Korban Hilang di Sungai Kedukan Ditemukan Tewas Mengapung di Sungai Musi
- account_circle Dede Yusri, kaperwil sum-sel
- calendar_month Selasa, 7 Jul 2026
- print Cetak

Tenggelam Sungai Kedukan Ditemukan Setelah Tiga Hari Pencarian
BANYUASIN,wartahukum.id—Korban tenggelam Sungai Kedukan yang sebelumnya dilaporkan hilang akhirnya ditemukan dalam kondisi meninggal dunia setelah tiga hari pencarian. Korban berinisial I.S. (34) ditemukan mengapung di Perairan Sungai Musi, Kelurahan Tangga Takat, Kecamatan Seberang Ulu II, Kota Palembang, pada Senin (6/7/2026) sekitar pukul 09.00 WIB.

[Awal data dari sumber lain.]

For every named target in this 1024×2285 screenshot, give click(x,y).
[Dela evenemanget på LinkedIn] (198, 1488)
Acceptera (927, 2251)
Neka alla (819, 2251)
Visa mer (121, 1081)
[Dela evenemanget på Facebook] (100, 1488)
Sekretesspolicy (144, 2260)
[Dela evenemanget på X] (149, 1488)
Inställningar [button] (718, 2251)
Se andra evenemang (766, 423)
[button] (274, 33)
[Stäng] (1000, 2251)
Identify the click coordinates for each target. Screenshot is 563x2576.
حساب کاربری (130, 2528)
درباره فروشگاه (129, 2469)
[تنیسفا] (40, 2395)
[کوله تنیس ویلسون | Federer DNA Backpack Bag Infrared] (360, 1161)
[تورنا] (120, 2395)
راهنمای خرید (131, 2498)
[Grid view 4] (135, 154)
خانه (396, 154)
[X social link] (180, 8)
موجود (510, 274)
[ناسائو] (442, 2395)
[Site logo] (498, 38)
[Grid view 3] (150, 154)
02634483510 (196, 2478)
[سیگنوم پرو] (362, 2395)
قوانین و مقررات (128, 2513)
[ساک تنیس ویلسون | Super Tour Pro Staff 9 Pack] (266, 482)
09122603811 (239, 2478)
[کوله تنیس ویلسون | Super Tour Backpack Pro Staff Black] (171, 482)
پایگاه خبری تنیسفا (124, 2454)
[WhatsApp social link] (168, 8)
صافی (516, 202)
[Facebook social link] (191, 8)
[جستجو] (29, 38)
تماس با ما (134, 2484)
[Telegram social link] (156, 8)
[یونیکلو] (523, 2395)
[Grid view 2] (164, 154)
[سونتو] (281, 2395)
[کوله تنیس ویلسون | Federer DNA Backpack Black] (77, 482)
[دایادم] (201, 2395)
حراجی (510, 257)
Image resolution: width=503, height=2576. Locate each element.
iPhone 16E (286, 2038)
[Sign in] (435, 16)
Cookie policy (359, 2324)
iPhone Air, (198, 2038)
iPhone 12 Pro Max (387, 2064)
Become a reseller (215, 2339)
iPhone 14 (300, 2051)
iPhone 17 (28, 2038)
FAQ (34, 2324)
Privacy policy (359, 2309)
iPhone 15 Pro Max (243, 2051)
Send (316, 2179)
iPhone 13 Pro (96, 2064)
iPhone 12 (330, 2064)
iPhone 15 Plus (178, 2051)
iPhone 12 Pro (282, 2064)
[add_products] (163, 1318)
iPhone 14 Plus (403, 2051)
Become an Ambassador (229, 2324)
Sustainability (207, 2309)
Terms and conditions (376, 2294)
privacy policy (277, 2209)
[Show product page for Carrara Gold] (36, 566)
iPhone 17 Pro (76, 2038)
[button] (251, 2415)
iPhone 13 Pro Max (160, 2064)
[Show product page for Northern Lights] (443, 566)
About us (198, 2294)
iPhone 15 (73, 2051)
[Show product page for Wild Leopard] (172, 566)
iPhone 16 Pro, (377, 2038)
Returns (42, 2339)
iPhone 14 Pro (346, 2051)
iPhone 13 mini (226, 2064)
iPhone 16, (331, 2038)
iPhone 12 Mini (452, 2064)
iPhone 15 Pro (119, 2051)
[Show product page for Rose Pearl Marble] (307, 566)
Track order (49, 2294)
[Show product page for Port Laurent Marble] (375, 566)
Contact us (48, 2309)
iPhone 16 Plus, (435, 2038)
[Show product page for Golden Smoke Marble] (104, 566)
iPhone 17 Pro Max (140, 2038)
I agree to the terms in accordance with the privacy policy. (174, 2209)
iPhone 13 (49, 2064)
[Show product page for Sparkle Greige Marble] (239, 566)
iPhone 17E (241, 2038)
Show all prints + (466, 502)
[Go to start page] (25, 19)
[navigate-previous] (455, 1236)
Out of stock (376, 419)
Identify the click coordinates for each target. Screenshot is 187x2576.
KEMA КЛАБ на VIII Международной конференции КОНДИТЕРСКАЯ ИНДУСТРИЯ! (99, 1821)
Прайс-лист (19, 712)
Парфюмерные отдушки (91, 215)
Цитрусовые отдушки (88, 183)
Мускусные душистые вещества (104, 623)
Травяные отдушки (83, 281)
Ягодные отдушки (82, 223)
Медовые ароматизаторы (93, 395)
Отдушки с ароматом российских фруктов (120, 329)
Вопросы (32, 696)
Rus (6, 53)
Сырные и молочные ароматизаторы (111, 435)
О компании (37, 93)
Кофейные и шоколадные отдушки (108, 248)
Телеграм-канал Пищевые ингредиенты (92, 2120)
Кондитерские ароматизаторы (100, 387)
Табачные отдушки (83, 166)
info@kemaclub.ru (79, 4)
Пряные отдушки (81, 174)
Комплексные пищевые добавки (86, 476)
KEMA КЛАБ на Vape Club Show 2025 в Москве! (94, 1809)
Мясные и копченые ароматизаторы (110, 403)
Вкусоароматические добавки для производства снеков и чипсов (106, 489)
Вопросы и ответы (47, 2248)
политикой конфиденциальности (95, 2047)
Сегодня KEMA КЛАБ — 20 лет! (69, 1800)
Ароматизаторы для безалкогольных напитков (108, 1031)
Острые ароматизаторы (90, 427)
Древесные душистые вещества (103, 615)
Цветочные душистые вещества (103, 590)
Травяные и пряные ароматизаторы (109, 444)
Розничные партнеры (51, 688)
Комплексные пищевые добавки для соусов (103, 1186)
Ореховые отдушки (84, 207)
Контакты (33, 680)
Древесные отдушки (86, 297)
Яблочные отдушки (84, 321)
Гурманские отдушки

Sebelumnya, korban dilaporkan hilang pada Sabtu (4/7/2026) sekitar pukul 13.00 WIB. Berdasarkan keterangan keluarga, korban diduga menuju sungai yang berada di belakang rumahnya di Desa Sungai Kedukan, Kecamatan Rambutan, Kabupaten Banyuasin, sebelum akhirnya dinyatakan hilang. Korban diketahui memiliki gangguan kejiwaan serta keterbatasan dalam berjalan.
-
Tim Gabungan Lakukan Pencarian Intensif
Setelah menerima laporan, Polsek Rambutan bersama Basarnas Sumatera Selatan, BPBD Kabupaten Banyuasin, pemerintah desa, dan masyarakat melakukan pencarian dengan menyisir aliran Sungai Komering hingga wilayah Desa Sungai Dua.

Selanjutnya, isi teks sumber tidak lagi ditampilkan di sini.